Was nun sollten wir „dabei haben“ wenn Christus kommt?

Es gibt Leute, die sagen, das Öl stehe für den Glauben. Ich persönlich bin mir da nicht so sicher. Ich denke, die Anwesenheit der Jungfrauen steht für ihren Glauben. Sie glauben, daß der Bräutigam kommt und deswegen sind sie an Ort und Stelle und warten.

Das Öl, so möchte ich behaupten, steht eher für die Werke. Insbesondere für die Werke, die man angesichts des gegebenen Rahmens als angemessen bezeichnen kann. Was meine ich mit "angemessen"? Nun, dem im Dunkeln eintreffenden Bräutigam wäre wenig gedient, hätten die Jungfrauen z.B. eine Extraportion Nüsse oder einen Vorrat an Boulevardblättern mitgebracht.

Und das ist nun die simple Botschaft, die wir dem heutigen Evangelium entnehmen können: Verbringt die Wartezeit so, daß Christus, wenn er kommt, an Euren Werken erkennen kann, daß ihr wirklich auf ihn gewartet habt.

Sonst kann es uns ergehen, wie den törichten Jungfrauen, wenn Christus sagt: „Ich kann angesichts dieser Werke unmöglich erkennen, daß ihr tatsächlich auf mich gewartet habt. Ich kann euch daher nicht als zu mir gehörend erkennen. Daher kenne ich euch nicht.“

„An Ihren Früchten sollt ihr sie erkennen“. Ich sehe keinen Grund, warum man dieses Matthäus-Zitat aus dem 7. Kapitel seines Evangeliums nicht auch als Fazit unter das heutige Matthäus-Evangelium setzen soll.
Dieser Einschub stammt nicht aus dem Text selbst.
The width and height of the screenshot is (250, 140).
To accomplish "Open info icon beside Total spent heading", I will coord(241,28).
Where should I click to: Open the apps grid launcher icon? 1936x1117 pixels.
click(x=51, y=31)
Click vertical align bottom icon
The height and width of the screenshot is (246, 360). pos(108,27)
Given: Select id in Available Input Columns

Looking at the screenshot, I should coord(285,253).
Welches sind aber nun die Taten bzw. Früchte, an denen man uns erkennen kann und soll? Es sind all jene Taten, die erfolgen, wenn man die Weisungen Christi ernst nimmt. Bergpredigt und Seligpreisungen sollten hier – denke ich – als Stichworte genügen.
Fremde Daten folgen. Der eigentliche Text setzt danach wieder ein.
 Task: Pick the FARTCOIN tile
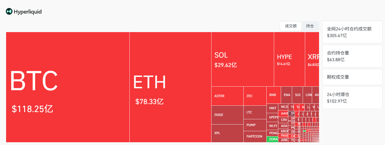click(x=255, y=136)
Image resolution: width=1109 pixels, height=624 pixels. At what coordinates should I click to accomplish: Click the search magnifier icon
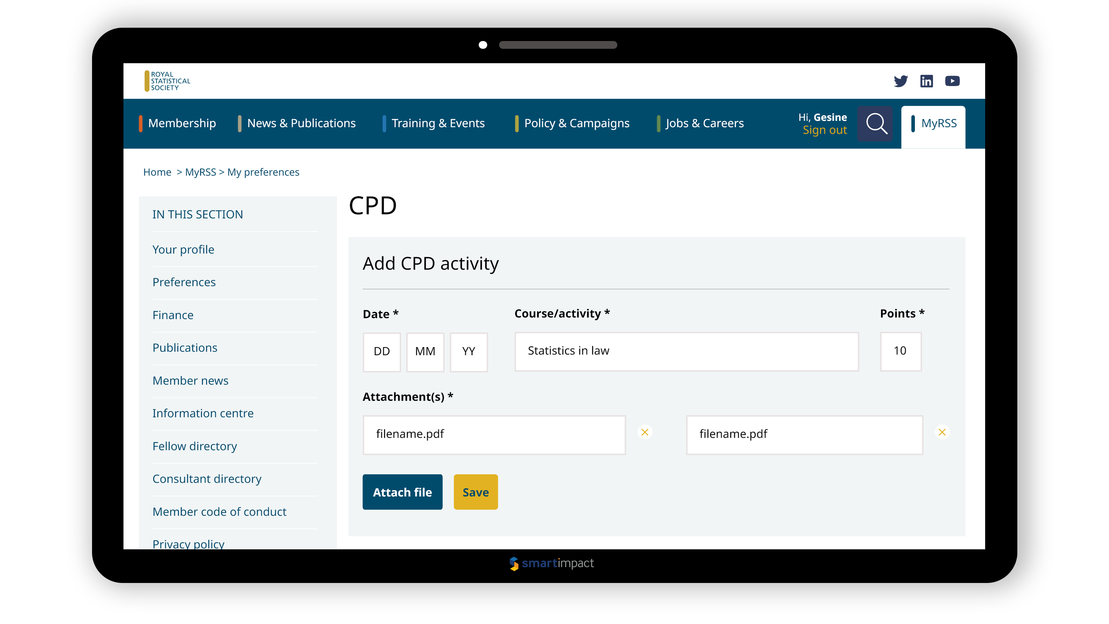click(x=876, y=124)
Daß wir uns immer mit den rechten und würdigen Taten auf die Ankunft unseres Herrn vorbereiten, so daß er uns tatsächlich als jene erkennen kann, die auf ihn gewartet haben, dabei helfe uns der Allmächtige Gott.

Kommentare:

Tiberius hat gesagt…

Mein Favorit für das Öl wäre die Gnade Gottes in der wir als Getaufte bemühen sollen. Mit der Taufe haben wir ja schon das Trikot der Mannschaft "Erbsünde" gegen das Trikot der Mannschaft Gottes getauscht, repespektive, die Lampe in der Hand, jetzt müssen wir dieses nur noch rein halten oder aber reinigen lassen, was hier heißen soll, die Lampe immer wieder mit Öl aufzufüllen.

Efoi hat gesagt…

Nach drei Predigten zu diesem Evangelium kurz hintereinander endlich ein Kommentar, der die Zeit wert war!

Braut des Lammes hat gesagt…

Zu einer ähnlichen Deutung wie Tiberius bin ich für mich auch gekommen.

Anonym hat gesagt…

Sollte ich zu denen mit genug Öl gehören, möchte ich auf die ohne Öl zugehen und sagen, wenn ihr mögt, stell ich mich dazu, dann habt ihr es auch bißchen hell.
Sollte ich zu denen gehören, deren Öl aufgebraucht ist, möchte ich mir einen Ruck geben, zu den Umsichtigeren gehen und sagen: Entschuldigt bitte, ich habe nicht genug Öl besorgt. Darf ich mich zu euch stellen? Bei mir ist es so dunkel.